Indefinite data storage will become much, much more topical in conversation and we'll also start to see then why the right to be forgotten is an insufficient response to that kind of thing because it assumes that you know where to go as your agency, or that you even have agency at all. You're dead; you obviously don't have any agency. Maybe you should, maybe you shouldn't. That's an interesting ethical question.
Users are already finding they don't always have agency over their data even when alive, aren't they?
Norén: Even if you're alive, if you don't really know who holds your data, you may have no agency to get rid of it. I can't call up Equifax and tell them to delete my data. I'm an American, but I don't have that. I know they're stewards of it but there's nothing I could do about that.

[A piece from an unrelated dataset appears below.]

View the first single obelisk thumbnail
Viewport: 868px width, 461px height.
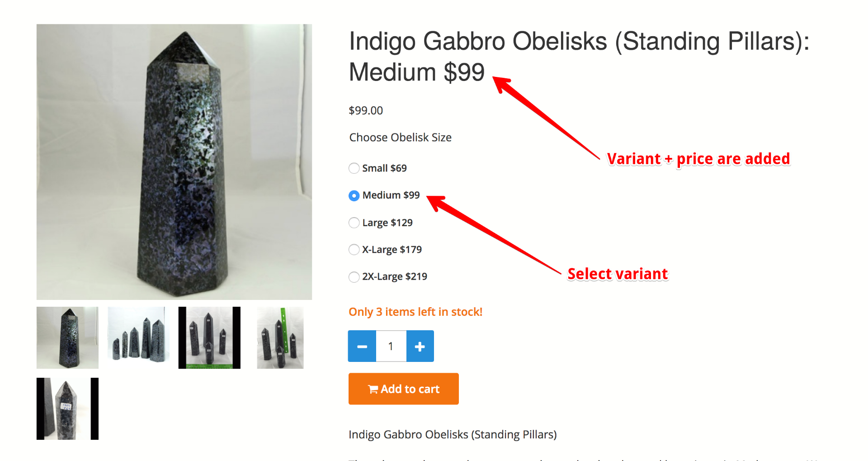[x=67, y=337]
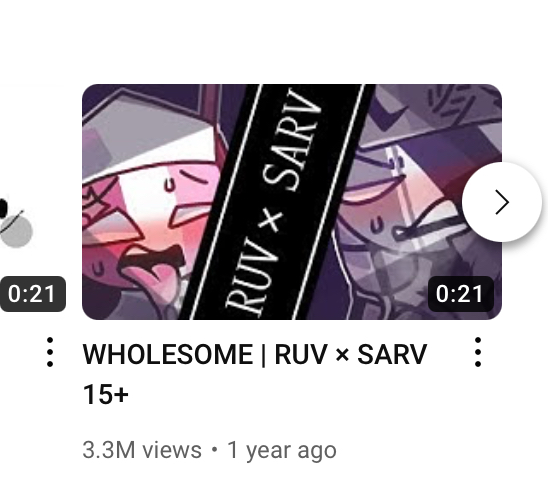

We'll probably favor conversation a lot more in terms of being good guardians of data rather than talking about it in terms of something that we own or don't own; it will be about stewardship and guardianship. That's a language that I'm borrowing from medical ethics because they're using that type of language to deal with DNA.
Can someone else own your DNA? They've decided no. DNA is such an intrinsic part of a person's identity and a person's physicality that it can't be owned in whole by someone else. But that someone else, like a hospital or a research lab, could take guardianship of it.
The language is out there, but we haven't really seen it move all the way through the field of data science. It's kind of stuck over in genomics and the Henrietta Lacks story. She was a woman who had ovarian cancer, and she died. But her cells, her cancer cells, were really robust. They worked really well in research settings and they lived on well past Henrietta's life. Her family was unaware of this. There's this beautiful book written about what it means to find out that part of your family -- this diseased family member that you cared about a lot -- is still alive and is still fueling all this research when you didn't even know anything about it. That's kind of where that conversation got started, but I see a lot of parallels there between data science and what people think of when they think of DNA.
One of the things that's so different about data science is that we now can actually have a much more complete record of an individual than we have ever been able to have. It's not just a different iteration on the same kind of thing. You used to be able to have some sort of dossier on you that has your birthdate and your Social Security number, your name and whether you were married. That's such a small amount of information compared to every single interaction that you've had with a piece of software, with another person, with a communication, every medical record, everything that we might know about your DNA. And our knowledge will continue to get deeper and deeper and deeper as science progresses. And we don't really know what that's going to do to the concept of individuality and finiteness.
I think about these things very deeply. We're going to see that in terms of, 'Wow, what does it mean that your data is so complete and it exists in places and times that you could never exist and will never exist?' That's why I think that decay by design thing is so important.